Action item: Nothing but the lines below from the first through the one with "The height and" should appear, printed exactly; please leave pictures out.

### Dataset content ###

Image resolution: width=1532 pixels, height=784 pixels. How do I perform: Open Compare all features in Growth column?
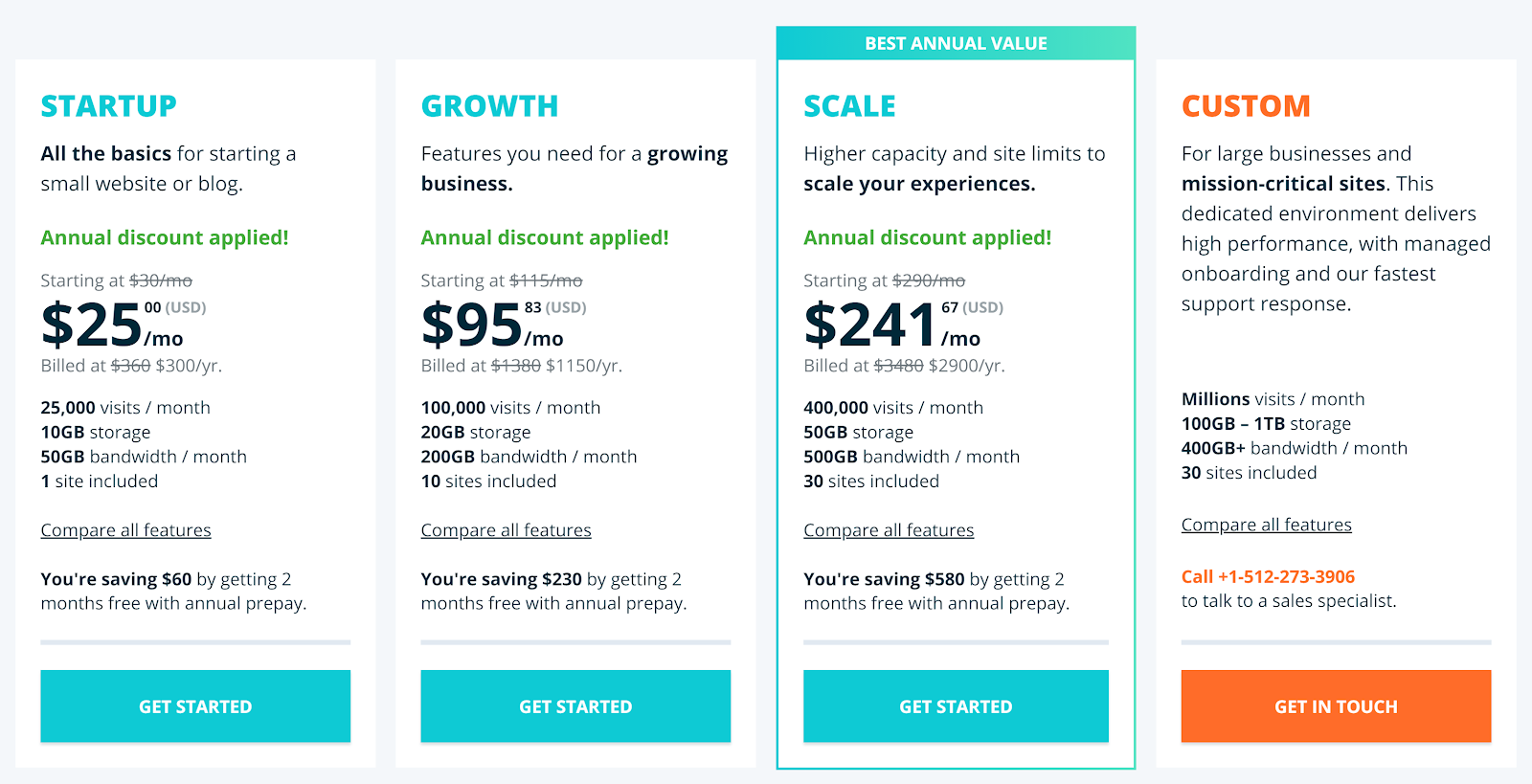point(506,530)
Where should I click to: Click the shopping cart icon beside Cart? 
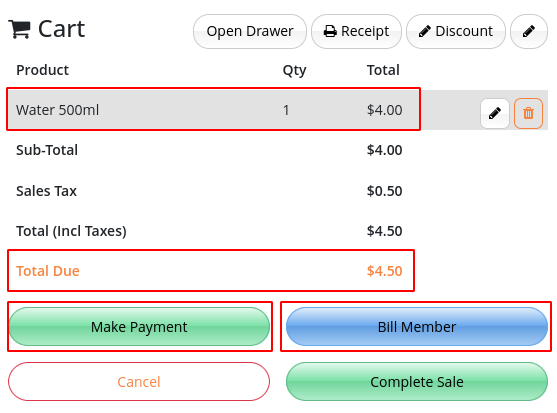[19, 29]
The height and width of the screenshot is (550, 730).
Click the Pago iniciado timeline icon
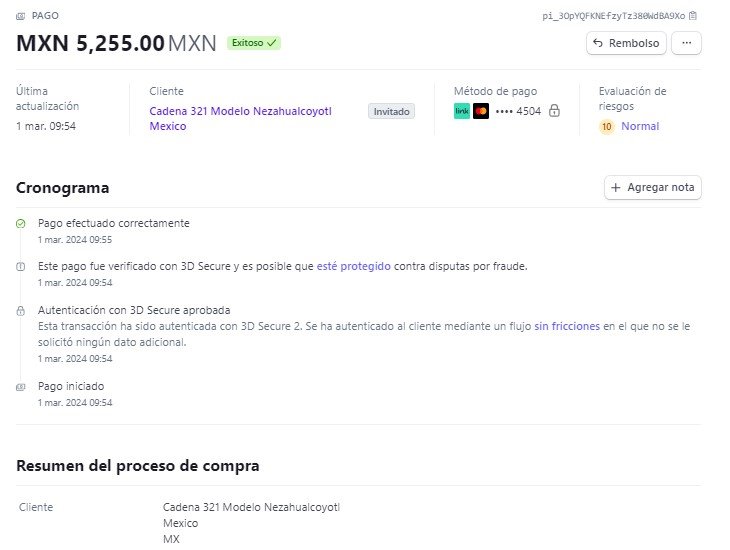[x=20, y=387]
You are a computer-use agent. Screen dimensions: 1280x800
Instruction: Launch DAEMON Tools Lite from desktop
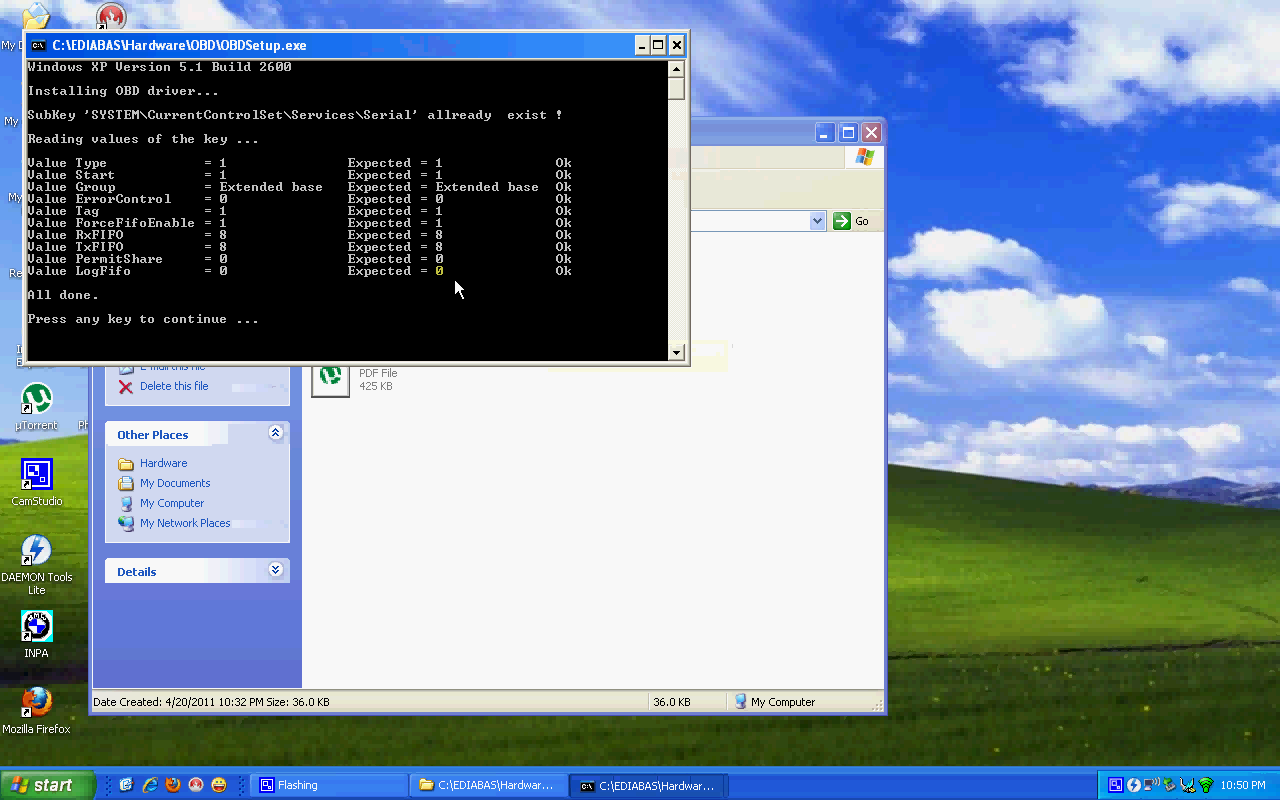36,552
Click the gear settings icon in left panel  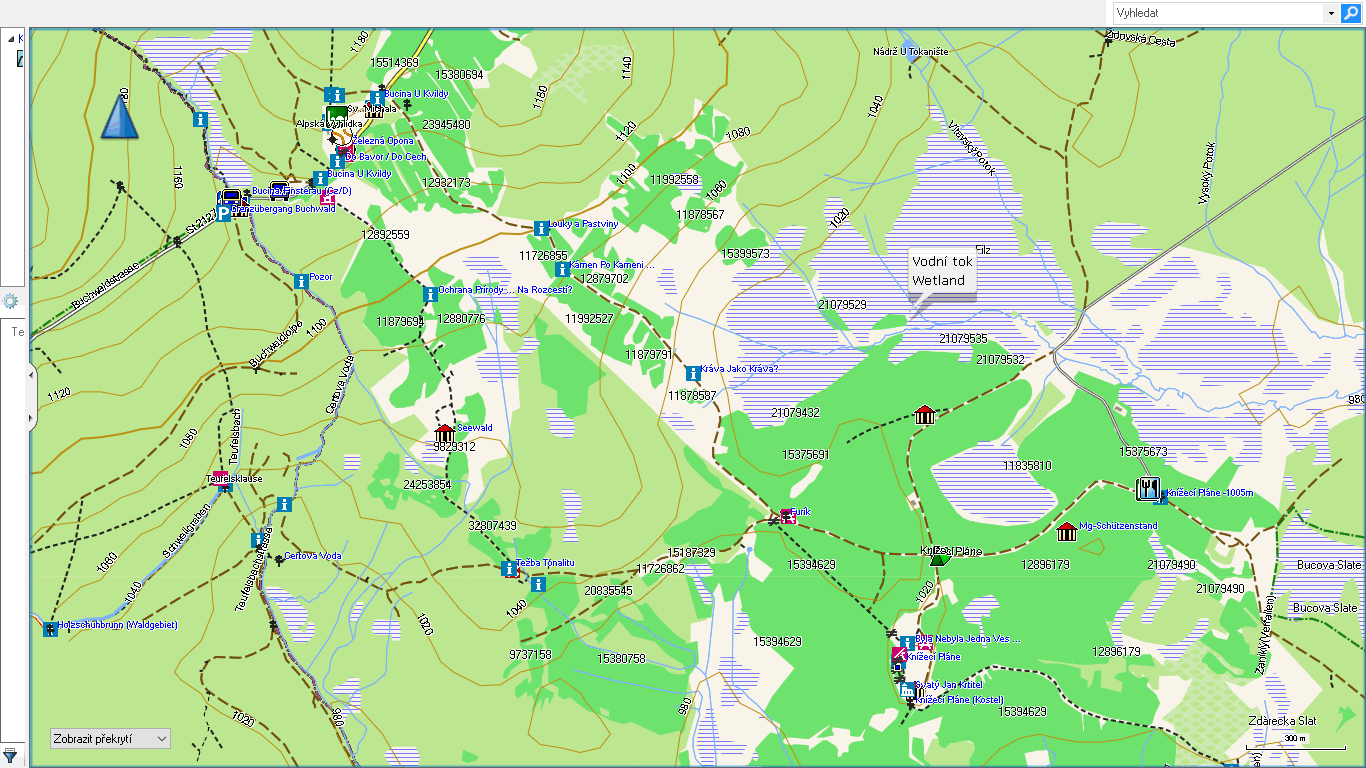pos(10,301)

###

Solution to the problem:
Image resolution: width=1532 pixels, height=784 pixels. How do I perform: Open Compare all features in Growth column?
point(506,530)
Where should I click to: Click the shopping cart icon beside Cart? 
[19, 29]
The height and width of the screenshot is (550, 730).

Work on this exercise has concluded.